*** Stored data ***

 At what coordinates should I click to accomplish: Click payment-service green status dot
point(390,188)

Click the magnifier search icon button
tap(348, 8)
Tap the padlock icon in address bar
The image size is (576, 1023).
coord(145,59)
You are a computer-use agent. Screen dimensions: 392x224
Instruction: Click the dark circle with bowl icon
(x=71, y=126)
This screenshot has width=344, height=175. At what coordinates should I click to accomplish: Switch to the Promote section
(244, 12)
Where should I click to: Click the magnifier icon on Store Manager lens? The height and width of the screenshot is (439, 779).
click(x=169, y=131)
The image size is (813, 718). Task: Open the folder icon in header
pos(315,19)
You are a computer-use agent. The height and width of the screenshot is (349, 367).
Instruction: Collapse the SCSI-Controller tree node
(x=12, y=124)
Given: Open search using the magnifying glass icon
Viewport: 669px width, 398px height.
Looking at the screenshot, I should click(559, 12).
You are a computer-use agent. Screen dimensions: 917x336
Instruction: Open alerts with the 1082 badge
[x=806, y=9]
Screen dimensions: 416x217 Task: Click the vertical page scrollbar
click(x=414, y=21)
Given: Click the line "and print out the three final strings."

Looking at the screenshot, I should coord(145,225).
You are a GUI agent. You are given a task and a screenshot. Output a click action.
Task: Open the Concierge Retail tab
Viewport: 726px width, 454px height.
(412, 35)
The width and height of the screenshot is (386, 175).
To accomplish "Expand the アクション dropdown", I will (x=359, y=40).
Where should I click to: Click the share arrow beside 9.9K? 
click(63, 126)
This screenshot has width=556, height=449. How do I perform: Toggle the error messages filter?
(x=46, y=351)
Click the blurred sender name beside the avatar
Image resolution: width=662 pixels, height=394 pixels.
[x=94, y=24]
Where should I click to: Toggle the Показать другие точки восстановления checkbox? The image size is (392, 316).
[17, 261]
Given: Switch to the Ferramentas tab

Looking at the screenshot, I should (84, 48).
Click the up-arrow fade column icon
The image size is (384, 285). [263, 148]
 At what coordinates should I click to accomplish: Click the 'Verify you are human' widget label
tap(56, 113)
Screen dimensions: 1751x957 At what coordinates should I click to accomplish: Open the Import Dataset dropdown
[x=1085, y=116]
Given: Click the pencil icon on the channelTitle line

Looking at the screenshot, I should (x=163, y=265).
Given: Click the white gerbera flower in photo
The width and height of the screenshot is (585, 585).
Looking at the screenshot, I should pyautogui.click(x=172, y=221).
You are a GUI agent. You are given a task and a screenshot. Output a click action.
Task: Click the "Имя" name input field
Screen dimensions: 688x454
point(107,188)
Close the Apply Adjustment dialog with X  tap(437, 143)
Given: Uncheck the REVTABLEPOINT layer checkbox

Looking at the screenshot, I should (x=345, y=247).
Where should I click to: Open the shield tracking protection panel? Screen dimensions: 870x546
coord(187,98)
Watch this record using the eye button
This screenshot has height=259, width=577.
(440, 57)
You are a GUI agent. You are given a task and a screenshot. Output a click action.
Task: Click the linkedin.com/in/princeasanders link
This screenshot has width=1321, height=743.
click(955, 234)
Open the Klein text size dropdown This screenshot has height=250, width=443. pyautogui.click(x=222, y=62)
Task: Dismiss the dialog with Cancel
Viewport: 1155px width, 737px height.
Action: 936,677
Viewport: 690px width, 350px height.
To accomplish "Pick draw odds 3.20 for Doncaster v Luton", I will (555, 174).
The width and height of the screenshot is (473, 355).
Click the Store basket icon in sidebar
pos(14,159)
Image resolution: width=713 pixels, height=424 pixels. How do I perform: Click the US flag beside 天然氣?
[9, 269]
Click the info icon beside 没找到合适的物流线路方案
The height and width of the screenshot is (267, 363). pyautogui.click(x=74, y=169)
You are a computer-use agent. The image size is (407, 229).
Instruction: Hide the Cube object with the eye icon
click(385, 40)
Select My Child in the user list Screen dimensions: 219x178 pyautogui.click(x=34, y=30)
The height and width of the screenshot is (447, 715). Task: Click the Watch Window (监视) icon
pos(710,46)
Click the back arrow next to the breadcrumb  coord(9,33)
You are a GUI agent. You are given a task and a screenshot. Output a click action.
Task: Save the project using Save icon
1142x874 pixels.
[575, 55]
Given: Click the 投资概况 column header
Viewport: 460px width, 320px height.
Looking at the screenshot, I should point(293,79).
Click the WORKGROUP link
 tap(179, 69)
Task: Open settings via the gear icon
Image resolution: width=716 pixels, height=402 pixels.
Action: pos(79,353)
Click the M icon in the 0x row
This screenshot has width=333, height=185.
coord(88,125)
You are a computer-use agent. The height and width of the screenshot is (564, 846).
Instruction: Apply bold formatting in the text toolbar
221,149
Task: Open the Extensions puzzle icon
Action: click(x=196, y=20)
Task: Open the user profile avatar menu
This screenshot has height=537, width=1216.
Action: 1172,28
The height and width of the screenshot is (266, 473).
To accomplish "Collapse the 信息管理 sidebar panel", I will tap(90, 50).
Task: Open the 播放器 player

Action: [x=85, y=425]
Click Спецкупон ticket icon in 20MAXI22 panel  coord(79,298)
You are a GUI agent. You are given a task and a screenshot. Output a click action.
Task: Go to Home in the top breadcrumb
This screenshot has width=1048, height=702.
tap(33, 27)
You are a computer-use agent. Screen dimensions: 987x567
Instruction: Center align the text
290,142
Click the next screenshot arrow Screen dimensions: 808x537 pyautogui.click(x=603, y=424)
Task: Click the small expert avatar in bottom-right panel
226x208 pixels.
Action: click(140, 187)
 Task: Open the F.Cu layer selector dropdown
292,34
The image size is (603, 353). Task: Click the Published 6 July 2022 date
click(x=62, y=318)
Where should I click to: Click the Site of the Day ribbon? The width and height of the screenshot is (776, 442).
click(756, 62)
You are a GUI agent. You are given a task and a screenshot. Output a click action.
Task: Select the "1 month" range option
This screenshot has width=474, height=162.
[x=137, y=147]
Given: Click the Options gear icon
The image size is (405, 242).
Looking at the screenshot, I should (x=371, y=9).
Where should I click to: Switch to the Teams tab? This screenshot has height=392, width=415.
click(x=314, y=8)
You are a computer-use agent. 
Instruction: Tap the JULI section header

*** End of Stored data ***

### Requirement
Repeat the material in full, exactly as it stands.

### Reply
 At what coordinates should I click to accomplish: Click payment-service green status dot
point(390,188)

Click the magnifier search icon button
tap(348, 8)
Tap the padlock icon in address bar
The image size is (576, 1023).
coord(145,59)
You are a computer-use agent. Screen dimensions: 392x224
Instruction: Click the dark circle with bowl icon
(x=71, y=126)
This screenshot has width=344, height=175. At what coordinates should I click to accomplish: Switch to the Promote section
(244, 12)
Where should I click to: Click the magnifier icon on Store Manager lens? The height and width of the screenshot is (439, 779).
click(x=169, y=131)
The image size is (813, 718). Task: Open the folder icon in header
pos(315,19)
You are a computer-use agent. The height and width of the screenshot is (349, 367).
Instruction: Collapse the SCSI-Controller tree node
(x=12, y=124)
Given: Open search using the magnifying glass icon
Viewport: 669px width, 398px height.
Looking at the screenshot, I should click(559, 12).
You are a computer-use agent. Screen dimensions: 917x336
Instruction: Open alerts with the 1082 badge
[x=806, y=9]
Screen dimensions: 416x217 Task: Click the vertical page scrollbar
click(x=414, y=21)
Given: Click the line "and print out the three final strings."

Looking at the screenshot, I should coord(145,225).
You are a GUI agent. You are given a task and a screenshot. Output a click action.
Task: Open the Concierge Retail tab
Viewport: 726px width, 454px height.
(412, 35)
The width and height of the screenshot is (386, 175).
To accomplish "Expand the アクション dropdown", I will (x=359, y=40).
Where should I click to: Click the share arrow beside 9.9K? 
click(63, 126)
This screenshot has width=556, height=449. How do I perform: Toggle the error messages filter?
(x=46, y=351)
Click the blurred sender name beside the avatar
Image resolution: width=662 pixels, height=394 pixels.
[x=94, y=24]
Where should I click to: Toggle the Показать другие точки восстановления checkbox? The image size is (392, 316).
[17, 261]
Given: Switch to the Ferramentas tab

Looking at the screenshot, I should (84, 48).
Click the up-arrow fade column icon
The image size is (384, 285). [263, 148]
 At what coordinates should I click to accomplish: Click the 'Verify you are human' widget label
tap(56, 113)
Screen dimensions: 1751x957 At what coordinates should I click to accomplish: Open the Import Dataset dropdown
[x=1085, y=116]
Given: Click the pencil icon on the channelTitle line

Looking at the screenshot, I should (x=163, y=265).
Given: Click the white gerbera flower in photo
The width and height of the screenshot is (585, 585).
Looking at the screenshot, I should pyautogui.click(x=172, y=221).
You are a GUI agent. You are given a task and a screenshot. Output a click action.
Task: Click the "Имя" name input field
Screen dimensions: 688x454
point(107,188)
Close the Apply Adjustment dialog with X  tap(437, 143)
Given: Uncheck the REVTABLEPOINT layer checkbox

Looking at the screenshot, I should (x=345, y=247).
Where should I click to: Open the shield tracking protection panel? Screen dimensions: 870x546
coord(187,98)
Watch this record using the eye button
This screenshot has height=259, width=577.
(440, 57)
You are a GUI agent. You are given a task and a screenshot. Output a click action.
Task: Click the linkedin.com/in/princeasanders link
This screenshot has width=1321, height=743.
click(955, 234)
Open the Klein text size dropdown This screenshot has height=250, width=443. pyautogui.click(x=222, y=62)
Task: Dismiss the dialog with Cancel
Viewport: 1155px width, 737px height.
Action: 936,677
Viewport: 690px width, 350px height.
To accomplish "Pick draw odds 3.20 for Doncaster v Luton", I will (555, 174).
The width and height of the screenshot is (473, 355).
Click the Store basket icon in sidebar
pos(14,159)
Image resolution: width=713 pixels, height=424 pixels. How do I perform: Click the US flag beside 天然氣?
[9, 269]
Click the info icon beside 没找到合适的物流线路方案
The height and width of the screenshot is (267, 363). pyautogui.click(x=74, y=169)
You are a computer-use agent. The image size is (407, 229).
Instruction: Hide the Cube object with the eye icon
click(385, 40)
Select My Child in the user list Screen dimensions: 219x178 pyautogui.click(x=34, y=30)
The height and width of the screenshot is (447, 715). Task: Click the Watch Window (监视) icon
pos(710,46)
Click the back arrow next to the breadcrumb  coord(9,33)
You are a GUI agent. You are given a task and a screenshot. Output a click action.
Task: Save the project using Save icon
1142x874 pixels.
[575, 55]
Given: Click the 投资概况 column header
Viewport: 460px width, 320px height.
Looking at the screenshot, I should point(293,79).
Click the WORKGROUP link
 tap(179, 69)
Task: Open settings via the gear icon
Image resolution: width=716 pixels, height=402 pixels.
Action: pos(79,353)
Click the M icon in the 0x row
This screenshot has width=333, height=185.
coord(88,125)
You are a computer-use agent. The height and width of the screenshot is (564, 846).
Instruction: Apply bold formatting in the text toolbar
221,149
Task: Open the Extensions puzzle icon
Action: click(x=196, y=20)
Task: Open the user profile avatar menu
This screenshot has height=537, width=1216.
Action: 1172,28
The height and width of the screenshot is (266, 473).
To accomplish "Collapse the 信息管理 sidebar panel", I will tap(90, 50).
Task: Open the 播放器 player

Action: [x=85, y=425]
Click Спецкупон ticket icon in 20MAXI22 panel  coord(79,298)
You are a GUI agent. You are given a task and a screenshot. Output a click action.
Task: Go to Home in the top breadcrumb
This screenshot has width=1048, height=702.
tap(33, 27)
You are a computer-use agent. Screen dimensions: 987x567
Instruction: Center align the text
290,142
Click the next screenshot arrow Screen dimensions: 808x537 pyautogui.click(x=603, y=424)
Task: Click the small expert avatar in bottom-right panel
226x208 pixels.
Action: click(140, 187)
 Task: Open the F.Cu layer selector dropdown
292,34
The image size is (603, 353). Task: Click the Published 6 July 2022 date
click(x=62, y=318)
Where should I click to: Click the Site of the Day ribbon? The width and height of the screenshot is (776, 442).
click(756, 62)
You are a GUI agent. You are given a task and a screenshot. Output a click action.
Task: Select the "1 month" range option
This screenshot has width=474, height=162.
[x=137, y=147]
Given: Click the Options gear icon
The image size is (405, 242).
Looking at the screenshot, I should (x=371, y=9).
Where should I click to: Switch to the Teams tab? This screenshot has height=392, width=415.
click(x=314, y=8)
You are a computer-use agent. 
Instruction: Tap the JULI section header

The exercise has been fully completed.